▶ Recorded data
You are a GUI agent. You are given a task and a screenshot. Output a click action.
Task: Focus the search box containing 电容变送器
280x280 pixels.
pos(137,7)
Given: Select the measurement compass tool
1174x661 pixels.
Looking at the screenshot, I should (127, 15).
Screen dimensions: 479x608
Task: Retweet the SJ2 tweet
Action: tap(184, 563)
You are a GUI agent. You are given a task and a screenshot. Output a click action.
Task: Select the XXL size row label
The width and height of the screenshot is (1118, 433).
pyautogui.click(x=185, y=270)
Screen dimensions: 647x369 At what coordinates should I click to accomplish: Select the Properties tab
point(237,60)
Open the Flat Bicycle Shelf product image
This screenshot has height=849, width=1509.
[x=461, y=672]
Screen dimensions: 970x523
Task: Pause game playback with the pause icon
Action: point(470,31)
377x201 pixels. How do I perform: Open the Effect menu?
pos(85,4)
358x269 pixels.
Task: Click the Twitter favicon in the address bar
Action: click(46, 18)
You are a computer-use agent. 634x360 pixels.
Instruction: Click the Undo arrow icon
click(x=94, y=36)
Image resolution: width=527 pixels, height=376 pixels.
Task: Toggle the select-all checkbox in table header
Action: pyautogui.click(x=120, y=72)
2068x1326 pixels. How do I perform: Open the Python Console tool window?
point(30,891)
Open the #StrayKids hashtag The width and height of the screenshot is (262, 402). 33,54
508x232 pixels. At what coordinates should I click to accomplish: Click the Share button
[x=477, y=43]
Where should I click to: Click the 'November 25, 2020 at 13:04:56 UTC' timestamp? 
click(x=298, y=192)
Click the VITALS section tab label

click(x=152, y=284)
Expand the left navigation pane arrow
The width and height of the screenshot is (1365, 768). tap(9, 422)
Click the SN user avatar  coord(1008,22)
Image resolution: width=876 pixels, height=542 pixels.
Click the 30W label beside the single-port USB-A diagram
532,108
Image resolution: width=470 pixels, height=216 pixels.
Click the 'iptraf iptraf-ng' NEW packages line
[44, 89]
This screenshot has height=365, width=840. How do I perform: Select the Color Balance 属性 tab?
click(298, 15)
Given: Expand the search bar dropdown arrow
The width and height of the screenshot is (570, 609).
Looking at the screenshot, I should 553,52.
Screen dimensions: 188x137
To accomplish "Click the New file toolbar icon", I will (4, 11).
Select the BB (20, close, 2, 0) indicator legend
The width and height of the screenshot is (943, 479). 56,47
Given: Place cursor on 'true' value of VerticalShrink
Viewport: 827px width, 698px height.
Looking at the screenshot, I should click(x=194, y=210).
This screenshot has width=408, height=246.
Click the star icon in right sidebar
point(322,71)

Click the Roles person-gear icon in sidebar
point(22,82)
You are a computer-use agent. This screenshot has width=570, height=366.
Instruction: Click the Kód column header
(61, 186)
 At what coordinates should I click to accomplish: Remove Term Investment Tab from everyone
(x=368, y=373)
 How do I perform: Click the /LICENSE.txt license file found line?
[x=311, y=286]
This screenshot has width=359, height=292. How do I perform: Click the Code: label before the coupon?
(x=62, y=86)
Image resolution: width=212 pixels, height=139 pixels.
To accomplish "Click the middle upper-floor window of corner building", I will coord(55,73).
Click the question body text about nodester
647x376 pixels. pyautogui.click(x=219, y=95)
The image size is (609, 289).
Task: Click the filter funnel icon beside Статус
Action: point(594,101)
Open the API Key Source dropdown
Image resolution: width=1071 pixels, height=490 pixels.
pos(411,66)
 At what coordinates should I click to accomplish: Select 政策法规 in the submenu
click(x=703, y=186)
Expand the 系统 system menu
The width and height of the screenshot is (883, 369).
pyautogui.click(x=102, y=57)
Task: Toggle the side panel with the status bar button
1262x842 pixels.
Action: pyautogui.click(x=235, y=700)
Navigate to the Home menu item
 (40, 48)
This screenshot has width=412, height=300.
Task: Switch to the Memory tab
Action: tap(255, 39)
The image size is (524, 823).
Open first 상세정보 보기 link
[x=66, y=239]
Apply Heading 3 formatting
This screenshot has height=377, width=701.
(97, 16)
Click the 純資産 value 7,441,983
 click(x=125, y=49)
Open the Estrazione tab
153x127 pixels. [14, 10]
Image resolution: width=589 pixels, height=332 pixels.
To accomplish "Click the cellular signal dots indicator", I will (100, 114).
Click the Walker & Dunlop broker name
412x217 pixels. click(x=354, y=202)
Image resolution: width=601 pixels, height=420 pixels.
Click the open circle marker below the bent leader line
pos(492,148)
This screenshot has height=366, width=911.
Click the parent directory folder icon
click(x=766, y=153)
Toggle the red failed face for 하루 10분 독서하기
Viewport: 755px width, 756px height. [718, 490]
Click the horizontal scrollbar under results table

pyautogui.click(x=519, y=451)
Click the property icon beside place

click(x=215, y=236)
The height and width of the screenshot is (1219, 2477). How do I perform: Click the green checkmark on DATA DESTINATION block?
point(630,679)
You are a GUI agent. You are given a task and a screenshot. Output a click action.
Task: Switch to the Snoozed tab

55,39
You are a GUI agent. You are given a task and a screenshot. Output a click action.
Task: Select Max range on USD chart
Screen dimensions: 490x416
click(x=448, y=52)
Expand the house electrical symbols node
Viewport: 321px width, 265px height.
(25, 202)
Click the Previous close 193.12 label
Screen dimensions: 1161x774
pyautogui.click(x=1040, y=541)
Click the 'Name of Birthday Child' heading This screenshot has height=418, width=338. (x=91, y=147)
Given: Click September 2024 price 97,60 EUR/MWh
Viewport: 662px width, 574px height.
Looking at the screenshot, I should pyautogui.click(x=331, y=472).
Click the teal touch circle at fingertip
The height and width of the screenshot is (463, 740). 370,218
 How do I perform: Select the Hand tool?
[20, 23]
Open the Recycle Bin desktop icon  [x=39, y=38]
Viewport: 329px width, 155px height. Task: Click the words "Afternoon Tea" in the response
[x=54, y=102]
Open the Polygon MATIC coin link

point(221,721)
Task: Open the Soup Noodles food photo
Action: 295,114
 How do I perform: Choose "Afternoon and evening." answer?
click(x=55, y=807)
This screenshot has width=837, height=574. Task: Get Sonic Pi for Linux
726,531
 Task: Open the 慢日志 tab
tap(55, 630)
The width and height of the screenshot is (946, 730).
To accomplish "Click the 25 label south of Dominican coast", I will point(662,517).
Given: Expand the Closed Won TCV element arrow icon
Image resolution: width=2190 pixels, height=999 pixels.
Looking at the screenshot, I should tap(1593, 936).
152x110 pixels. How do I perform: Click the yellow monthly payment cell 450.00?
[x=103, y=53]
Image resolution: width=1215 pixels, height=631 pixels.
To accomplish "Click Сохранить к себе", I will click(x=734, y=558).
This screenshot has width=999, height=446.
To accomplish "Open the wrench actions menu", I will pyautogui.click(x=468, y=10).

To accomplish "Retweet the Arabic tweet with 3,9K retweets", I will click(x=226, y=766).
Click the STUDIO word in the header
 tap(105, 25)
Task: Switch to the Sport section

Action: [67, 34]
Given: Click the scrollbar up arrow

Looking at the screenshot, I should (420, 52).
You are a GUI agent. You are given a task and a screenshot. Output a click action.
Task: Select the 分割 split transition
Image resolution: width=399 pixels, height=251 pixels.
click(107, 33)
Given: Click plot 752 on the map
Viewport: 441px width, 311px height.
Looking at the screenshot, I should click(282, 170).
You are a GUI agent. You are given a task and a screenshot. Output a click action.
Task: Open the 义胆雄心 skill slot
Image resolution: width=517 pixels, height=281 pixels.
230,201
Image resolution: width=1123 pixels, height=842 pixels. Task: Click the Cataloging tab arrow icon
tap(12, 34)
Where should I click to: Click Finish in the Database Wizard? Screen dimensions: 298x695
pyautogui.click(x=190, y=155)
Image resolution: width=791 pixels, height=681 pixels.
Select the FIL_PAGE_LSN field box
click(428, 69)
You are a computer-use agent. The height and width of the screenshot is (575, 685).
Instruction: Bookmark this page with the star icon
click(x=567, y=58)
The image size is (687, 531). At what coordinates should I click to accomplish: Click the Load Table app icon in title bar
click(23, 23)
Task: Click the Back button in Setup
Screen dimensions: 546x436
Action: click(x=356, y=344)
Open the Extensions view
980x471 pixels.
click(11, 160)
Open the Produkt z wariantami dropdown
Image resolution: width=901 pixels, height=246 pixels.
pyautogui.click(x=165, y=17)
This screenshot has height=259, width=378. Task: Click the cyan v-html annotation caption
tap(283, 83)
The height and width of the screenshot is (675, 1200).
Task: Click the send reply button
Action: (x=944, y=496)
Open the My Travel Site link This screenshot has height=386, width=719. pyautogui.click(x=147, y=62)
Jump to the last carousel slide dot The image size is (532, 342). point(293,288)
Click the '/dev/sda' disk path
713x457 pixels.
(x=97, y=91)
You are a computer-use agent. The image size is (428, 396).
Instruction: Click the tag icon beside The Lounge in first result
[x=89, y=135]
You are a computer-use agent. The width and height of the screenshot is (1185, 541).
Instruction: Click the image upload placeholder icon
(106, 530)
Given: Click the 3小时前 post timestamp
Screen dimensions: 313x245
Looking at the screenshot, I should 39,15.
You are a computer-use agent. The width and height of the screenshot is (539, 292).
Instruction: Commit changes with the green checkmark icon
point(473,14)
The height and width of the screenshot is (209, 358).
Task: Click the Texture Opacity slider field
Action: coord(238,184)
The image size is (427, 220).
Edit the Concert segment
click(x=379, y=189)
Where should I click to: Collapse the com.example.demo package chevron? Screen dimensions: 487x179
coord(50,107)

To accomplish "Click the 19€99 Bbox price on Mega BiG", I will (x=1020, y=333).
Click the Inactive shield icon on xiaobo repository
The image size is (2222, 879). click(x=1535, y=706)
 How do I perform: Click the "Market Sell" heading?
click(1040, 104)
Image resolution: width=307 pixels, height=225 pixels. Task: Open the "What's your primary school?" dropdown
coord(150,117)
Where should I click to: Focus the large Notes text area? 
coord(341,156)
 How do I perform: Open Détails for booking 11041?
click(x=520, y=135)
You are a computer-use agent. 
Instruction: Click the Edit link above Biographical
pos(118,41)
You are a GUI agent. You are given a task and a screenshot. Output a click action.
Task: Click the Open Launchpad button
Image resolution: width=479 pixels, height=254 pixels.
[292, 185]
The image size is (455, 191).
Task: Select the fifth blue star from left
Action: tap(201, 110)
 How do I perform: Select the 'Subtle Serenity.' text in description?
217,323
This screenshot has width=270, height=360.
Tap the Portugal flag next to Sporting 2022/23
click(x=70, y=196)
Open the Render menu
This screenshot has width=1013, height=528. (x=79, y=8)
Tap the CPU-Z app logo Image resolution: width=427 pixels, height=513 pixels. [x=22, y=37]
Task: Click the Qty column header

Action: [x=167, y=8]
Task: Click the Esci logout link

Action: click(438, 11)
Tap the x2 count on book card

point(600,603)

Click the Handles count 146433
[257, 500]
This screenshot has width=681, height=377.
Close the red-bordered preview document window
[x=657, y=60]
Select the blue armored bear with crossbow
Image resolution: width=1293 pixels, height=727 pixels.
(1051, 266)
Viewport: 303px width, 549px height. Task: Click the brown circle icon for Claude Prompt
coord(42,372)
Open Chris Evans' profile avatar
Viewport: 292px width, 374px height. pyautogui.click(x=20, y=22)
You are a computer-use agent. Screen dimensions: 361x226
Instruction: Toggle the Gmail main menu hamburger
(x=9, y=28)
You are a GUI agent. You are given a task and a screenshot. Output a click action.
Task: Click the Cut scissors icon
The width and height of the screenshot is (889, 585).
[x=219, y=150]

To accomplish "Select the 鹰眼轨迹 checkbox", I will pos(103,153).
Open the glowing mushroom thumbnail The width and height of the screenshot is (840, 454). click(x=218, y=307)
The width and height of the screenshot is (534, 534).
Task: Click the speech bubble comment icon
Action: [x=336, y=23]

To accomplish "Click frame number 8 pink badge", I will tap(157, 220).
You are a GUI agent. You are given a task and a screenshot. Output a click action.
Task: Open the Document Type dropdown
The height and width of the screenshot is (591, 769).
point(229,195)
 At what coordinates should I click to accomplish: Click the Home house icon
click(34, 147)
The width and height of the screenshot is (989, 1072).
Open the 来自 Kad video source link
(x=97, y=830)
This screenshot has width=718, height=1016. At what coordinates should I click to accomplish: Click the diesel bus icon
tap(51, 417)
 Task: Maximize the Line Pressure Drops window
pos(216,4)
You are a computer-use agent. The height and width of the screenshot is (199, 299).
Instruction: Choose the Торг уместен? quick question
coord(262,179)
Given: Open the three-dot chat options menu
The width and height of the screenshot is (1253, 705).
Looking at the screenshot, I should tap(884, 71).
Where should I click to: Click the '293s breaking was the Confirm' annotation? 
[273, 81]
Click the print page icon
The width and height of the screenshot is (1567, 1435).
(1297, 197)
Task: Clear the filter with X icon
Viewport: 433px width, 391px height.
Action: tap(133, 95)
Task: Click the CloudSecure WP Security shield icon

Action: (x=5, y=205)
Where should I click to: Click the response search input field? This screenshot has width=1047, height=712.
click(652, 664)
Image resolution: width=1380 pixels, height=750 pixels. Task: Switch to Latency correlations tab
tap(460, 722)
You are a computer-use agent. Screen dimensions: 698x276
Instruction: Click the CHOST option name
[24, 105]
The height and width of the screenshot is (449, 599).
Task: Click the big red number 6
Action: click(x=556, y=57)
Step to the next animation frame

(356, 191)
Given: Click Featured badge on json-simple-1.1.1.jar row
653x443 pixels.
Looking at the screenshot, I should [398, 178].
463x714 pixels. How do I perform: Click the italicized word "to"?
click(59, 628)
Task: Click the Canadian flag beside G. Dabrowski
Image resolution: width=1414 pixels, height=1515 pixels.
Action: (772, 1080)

▶ YOUR OBJECTIVE
Please copy out word for word everything from the start of the items above down to the line containing "Open the #StrayKids", with that line included.

▶ RESULT OF THE TASK
You are a GUI agent. You are given a task and a screenshot. Output a click action.
Task: Focus the search box containing 电容变送器
280x280 pixels.
pos(137,7)
Given: Select the measurement compass tool
1174x661 pixels.
Looking at the screenshot, I should (127, 15).
Screen dimensions: 479x608
Task: Retweet the SJ2 tweet
Action: tap(184, 563)
You are a GUI agent. You are given a task and a screenshot. Output a click action.
Task: Select the XXL size row label
The width and height of the screenshot is (1118, 433).
pyautogui.click(x=185, y=270)
Screen dimensions: 647x369 At what coordinates should I click to accomplish: Select the Properties tab
point(237,60)
Open the Flat Bicycle Shelf product image
This screenshot has height=849, width=1509.
[x=461, y=672]
Screen dimensions: 970x523
Task: Pause game playback with the pause icon
Action: point(470,31)
377x201 pixels. How do I perform: Open the Effect menu?
pos(85,4)
358x269 pixels.
Task: Click the Twitter favicon in the address bar
Action: click(46, 18)
You are a computer-use agent. 634x360 pixels.
Instruction: Click the Undo arrow icon
click(x=94, y=36)
Image resolution: width=527 pixels, height=376 pixels.
Task: Toggle the select-all checkbox in table header
Action: pyautogui.click(x=120, y=72)
2068x1326 pixels. How do I perform: Open the Python Console tool window?
point(30,891)
Open the #StrayKids hashtag The width and height of the screenshot is (262, 402). 33,54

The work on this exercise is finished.